____ Texto seleccionado

Francia, un jardín abandonado
La jardinería es un motivo frecuente dentro de la obra, y se apela a imágenes, sobre todo visuales, asociadas a ella. Así, a menudo, Francia es comparada con un jardín abandonado que debe volver a florecer. Por ejemplo, en el último acto, el duque de Borgoña describe al país galo a través de las siguientes imágenes visuales:
Todos nuestros cultivos yacen amontonados, corrompiéndose en su propia fertilidad. Las viñas, alegres consoladoras del corazón, mueren sin ser podadas: los parejos setos dejan escapar desordenadas ramas como prisioneros que se han dejado crecer salvajemente el pelo; en los campos en barbecho, arraigan la cizaña, la cicuta y la fumaria tenaz, mientras se oxidan los arados que debieran arrancar semejante salvajismo. El prado llano, que antes producía dulcemente la prímula pecosa, la pimpinela y el verde trébol, al faltar la guadaña, sin ser corregido, ruinoso, concibe por ocio, y no engendra otra cosa que odiosas bardanas, cardos espinosos, y lampazos, y pierde así tanta belleza como utilidad. Y todas nuestras viñas, barbechos, prados y setos, defectuosos en su naturaleza, vuelven a ser páramos (pp. 114-115).

________
____ Extractos de datos

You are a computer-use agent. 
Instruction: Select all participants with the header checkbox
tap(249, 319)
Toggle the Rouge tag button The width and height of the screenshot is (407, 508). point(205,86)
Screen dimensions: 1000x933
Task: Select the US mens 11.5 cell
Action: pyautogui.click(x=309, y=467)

________

Responde a estas preguntas según el texto seleccionado:
(a) ¿Con qué se compara a menudo a Francia?
(b) ¿Qué personaje describe al país galo en el último acto?
(c) ¿Qué producía antes el prado llano?
Los datos no guardan relación con el texto seleccionado.

◆ Resultado
(a) Con un jardín abandonado que debe volver a florecer.
(b) El duque de Borgoña.
(c) La prímula pecosa, la pimpinela y el verde trébol.